Last week, for the first time in two years, I went to a concert – me and 10,000 of my closest friends.
Until the pandemic, that’s something I had been regularly doing my whole life.
At first, it felt otherworldly and weird.
And I have to admit that, at the load-in entrance, when I saw the four shiny perfectly lined up 18-wheelers that cart the show around the country, it felt really good.
Those 18-wheelers have always promised a really good time.
Coming Back to Restaurants
So I can imagine what the people who decided to be absent from restaurants (or, if they work at home, from their favorite restaurants near the office) feel like after two years.
For a lost, hesitant, or cautious guest – who changed dining habits at the beginning of the pandemic and have barely been in a restaurant since – there will never be a time like now.
If they do not like going to restaurants now, they probably never will.
And how many people will really never want to go to restaurants again?
I keep hearing stories of people’s first time going back to a restaurant post-pandemic, and how at first it feels unnerving, but then enjoyable.
I talked about this and how it relates to eatertainment in a recent Kevin Hardy article in FSR Magazine: “Why Eatertainment is Going to Make a Major COVID Comeback.”
Bring Guest Count Back
This year, restaurateurs filter out the noise about gas prices and commodity prices and instead focus on guest count.
A year of beginning to restore guest count to 2019 levels, or replacing them with someone else.

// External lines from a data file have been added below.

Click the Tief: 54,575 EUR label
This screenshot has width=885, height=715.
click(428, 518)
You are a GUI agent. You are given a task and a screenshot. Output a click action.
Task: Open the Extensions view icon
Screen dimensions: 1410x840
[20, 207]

I notice that, after years of bingeing on menu prices and PPA, smart operators are sobering up and comparing guest count to 2019 levels every week – just like they look at comp sales.
A year ago, guests really started to return.
We were so proud of our forecast of a Q3 recovery.
Then Q2 happened. We saw all those sales figures start to roll in. With higher menu prices. And a higher PPA.
The Lost Guest Once Contributed All of Your Profit
When you identify the number of guests you have lost, it may be 10%, 15%, or more.
In the past, that probably meant all your profits.
So what can you do to re-enroll lost guests through marketing, promotions, menu offerings, and hospitality and service improvements?
When you put guest count on a trajectory to historical levels, you make a lot of people happy, and your financials become things of beauty.